Among the lines of data below, reproduce only those from the one with "Journals (478, 74)" through the one with "Supplemental Appendix (368, 1507)", exactly as they stand, both ends included.

Data excerpts >>
▬▬▬
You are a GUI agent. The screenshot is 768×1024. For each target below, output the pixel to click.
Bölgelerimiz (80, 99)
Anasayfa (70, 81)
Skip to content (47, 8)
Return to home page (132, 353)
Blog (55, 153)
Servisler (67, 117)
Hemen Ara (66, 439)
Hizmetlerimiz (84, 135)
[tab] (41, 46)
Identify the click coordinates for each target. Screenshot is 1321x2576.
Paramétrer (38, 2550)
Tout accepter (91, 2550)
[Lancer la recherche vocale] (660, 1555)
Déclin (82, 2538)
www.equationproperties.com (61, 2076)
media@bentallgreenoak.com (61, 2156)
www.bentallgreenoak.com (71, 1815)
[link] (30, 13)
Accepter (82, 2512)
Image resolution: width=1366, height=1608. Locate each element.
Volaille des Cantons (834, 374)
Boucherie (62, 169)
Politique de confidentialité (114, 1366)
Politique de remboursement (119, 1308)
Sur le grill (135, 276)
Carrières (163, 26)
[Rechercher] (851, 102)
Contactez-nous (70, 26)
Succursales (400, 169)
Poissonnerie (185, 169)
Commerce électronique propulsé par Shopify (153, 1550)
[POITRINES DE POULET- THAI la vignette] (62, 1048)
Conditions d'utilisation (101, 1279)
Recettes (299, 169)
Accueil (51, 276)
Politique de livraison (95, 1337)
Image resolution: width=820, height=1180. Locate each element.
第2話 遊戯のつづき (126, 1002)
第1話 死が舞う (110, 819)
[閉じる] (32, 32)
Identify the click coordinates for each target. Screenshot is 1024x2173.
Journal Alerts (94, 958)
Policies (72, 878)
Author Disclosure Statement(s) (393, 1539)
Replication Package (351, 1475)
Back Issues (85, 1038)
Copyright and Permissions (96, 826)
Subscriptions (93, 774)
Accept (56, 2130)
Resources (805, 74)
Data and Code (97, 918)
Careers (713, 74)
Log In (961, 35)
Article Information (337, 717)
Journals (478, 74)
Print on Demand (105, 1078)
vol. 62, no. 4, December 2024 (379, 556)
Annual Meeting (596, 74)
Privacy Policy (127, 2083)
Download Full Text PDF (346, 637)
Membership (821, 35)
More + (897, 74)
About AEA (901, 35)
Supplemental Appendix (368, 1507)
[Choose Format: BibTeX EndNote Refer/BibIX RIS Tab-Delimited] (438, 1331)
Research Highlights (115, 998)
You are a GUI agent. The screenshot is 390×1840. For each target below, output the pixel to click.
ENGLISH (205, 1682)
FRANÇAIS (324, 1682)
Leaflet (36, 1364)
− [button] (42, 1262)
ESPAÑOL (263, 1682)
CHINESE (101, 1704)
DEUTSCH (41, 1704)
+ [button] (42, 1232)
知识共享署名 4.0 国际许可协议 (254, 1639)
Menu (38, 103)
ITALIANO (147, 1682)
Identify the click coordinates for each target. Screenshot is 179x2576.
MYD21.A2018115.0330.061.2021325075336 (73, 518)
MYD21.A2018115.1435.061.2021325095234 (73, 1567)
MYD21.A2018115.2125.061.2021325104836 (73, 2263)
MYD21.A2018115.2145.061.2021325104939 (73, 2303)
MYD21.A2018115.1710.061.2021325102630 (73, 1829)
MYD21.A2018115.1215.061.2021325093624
▬▬▬
Written solution >>
Journals (478, 74)
Print on Demand (105, 1078)
vol. 62, no. 4, December 2024 (379, 556)
Annual Meeting (596, 74)
Privacy Policy (127, 2083)
Download Full Text PDF (346, 637)
Membership (821, 35)
More + (897, 74)
About AEA (901, 35)
Supplemental Appendix (368, 1507)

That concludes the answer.